あと朝4時頃には明るくなってしまうので、そうなるとナイトシーンは撮影出来なくなってしまう」そうしたマイナス要因をプラスに作用させた部分もある。
「撮影できないほど霧が濃い日があったのですが急遽、車がシルエットになる画を撮り、冒頭のタイトルバックにしました。
あれは本物の霧なんですよ」厳しいスケジュールの中、一瞬たりとも無駄にしないプロの姿が感じられるエピソードではないだろうか。
劇中、台詞自体では語ることが少ないダイブツ、それとは対照的に狂言回し的役割で物語の背景を語る栗原。
このキャラクター分けはどのように意図されたのか?実際に演出を手掛けた小林義則監督は、
「まず男のドラマを描けることに興味があった。
原作の主人公・ダイブツは饒舌に語るキャラクターではないので、哀川さんにも映画ではあまり語らないような芝居をしてもらいました。
また勝ち組と称される栗原にはその対比として色々と説明役になってもらおうと」と説明。
重要なシーンとなるのは走り屋たちのタイムアタックの場面
。

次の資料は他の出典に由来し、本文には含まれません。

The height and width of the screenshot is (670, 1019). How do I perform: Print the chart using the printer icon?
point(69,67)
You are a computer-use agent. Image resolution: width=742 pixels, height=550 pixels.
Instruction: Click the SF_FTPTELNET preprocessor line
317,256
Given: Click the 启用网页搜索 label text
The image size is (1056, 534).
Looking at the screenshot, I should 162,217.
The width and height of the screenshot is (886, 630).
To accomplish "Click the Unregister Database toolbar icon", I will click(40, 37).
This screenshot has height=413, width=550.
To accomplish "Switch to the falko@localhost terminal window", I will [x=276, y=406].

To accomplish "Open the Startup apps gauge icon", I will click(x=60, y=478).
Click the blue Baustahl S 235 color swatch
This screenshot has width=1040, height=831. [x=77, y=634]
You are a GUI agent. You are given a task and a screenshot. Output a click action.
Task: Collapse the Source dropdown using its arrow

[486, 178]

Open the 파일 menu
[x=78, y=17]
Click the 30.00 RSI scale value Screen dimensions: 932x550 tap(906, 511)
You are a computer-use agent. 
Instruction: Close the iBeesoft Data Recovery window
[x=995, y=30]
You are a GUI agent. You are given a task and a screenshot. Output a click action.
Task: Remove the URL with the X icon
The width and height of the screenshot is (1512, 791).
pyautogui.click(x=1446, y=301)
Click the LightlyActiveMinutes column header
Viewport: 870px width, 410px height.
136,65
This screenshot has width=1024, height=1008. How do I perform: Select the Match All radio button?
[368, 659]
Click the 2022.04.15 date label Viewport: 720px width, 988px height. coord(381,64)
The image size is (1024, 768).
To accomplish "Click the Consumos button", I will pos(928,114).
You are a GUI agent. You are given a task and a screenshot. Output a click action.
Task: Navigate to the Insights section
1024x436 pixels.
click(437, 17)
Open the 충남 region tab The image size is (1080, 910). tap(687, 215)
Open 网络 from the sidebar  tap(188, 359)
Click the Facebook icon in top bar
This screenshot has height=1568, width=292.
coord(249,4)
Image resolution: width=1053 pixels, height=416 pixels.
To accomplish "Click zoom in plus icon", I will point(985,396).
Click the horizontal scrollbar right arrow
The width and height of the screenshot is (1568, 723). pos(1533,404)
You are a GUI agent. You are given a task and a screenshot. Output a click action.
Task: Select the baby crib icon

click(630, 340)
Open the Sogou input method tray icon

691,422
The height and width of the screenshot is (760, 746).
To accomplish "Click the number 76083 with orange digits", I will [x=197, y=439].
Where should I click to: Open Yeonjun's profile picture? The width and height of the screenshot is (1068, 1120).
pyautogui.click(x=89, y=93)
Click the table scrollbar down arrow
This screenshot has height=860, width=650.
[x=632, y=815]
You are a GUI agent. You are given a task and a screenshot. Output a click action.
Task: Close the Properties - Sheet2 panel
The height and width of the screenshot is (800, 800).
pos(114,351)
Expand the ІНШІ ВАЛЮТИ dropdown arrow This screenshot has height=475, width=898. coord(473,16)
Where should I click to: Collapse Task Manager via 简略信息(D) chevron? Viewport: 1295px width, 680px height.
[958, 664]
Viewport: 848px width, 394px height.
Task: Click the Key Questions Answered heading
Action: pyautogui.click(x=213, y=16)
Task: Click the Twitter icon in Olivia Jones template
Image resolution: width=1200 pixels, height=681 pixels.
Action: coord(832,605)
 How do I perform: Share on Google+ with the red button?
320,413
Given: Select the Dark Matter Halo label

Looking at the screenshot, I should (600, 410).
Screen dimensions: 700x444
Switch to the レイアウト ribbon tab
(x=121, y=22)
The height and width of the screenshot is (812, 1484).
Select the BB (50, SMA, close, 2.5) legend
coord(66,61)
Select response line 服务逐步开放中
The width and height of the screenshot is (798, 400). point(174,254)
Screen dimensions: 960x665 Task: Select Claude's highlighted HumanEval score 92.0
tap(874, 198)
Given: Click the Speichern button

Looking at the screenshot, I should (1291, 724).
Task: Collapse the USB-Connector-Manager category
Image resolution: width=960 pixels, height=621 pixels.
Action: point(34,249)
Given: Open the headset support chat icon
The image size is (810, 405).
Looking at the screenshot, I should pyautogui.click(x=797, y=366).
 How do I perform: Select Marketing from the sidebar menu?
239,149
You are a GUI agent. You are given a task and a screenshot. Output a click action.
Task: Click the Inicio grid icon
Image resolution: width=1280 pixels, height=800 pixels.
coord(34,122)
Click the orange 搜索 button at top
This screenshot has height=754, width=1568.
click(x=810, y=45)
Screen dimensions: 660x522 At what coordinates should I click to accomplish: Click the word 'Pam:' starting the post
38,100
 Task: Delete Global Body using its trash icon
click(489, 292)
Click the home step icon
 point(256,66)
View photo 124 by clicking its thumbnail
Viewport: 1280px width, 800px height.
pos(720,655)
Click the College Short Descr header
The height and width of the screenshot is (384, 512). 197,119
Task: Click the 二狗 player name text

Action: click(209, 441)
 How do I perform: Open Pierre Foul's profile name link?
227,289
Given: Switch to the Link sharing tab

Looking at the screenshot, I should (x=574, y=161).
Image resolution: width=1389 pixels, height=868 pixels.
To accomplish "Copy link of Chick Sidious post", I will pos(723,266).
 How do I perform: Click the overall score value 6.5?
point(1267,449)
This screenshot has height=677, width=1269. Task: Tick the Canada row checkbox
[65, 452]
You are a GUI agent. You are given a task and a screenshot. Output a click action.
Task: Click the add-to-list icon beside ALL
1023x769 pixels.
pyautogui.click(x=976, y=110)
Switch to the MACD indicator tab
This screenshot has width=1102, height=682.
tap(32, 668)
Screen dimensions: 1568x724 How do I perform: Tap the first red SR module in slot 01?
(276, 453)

設定場所が箱根ということと、ナイトシーンが多い理由については?
「やはり道路を封鎖して撮影するには限度があるので、群馬のある場所でも撮影しました。
ナイトシーンの撮影は難易度が高いですが、それでも撮った理由は原作に沿ったのと、意図的にダイブツを“陰の男”として見せたかったから。
ダイブツは日陰でうごめいていて、最後には陽の当たる場所に再び戻っていく。
そういう絵を撮りたかったので、ラストシーンはまばゆいばかりの太陽があふれるようなシーンになっているんです」
映画は様々な人間たちの人生の対比が描かれていく。
「中心は5人の中年男性たちの話なんです。家族と共に夢を掴むダイブツ。
夢を持ちながら逆に家族から見捨てられ、一人でトラックに乗り走り去るブンブク。
色々な対比が映画の中では様々なアングルで描かれています。
そこには若者たちとの対比もありますが、中年男の持つ悲しみ、怒り、しがらみ、切なさ、喜びも出せていれば」
そうした監督の意図のもと、カー・アクション映画と謳いながらもいくつもの人間ドラマが自然に織り込まれている。
そしてそこには男たちの哀愁を含めた人生の再生ドラマが静かに熱く息づいているのだ。
最後に小林監督が一言。
「プロドライバーたちにドライビングしてもらっているのでCGは一切使用していません」
まさに男たちの本物のドラマがここにある。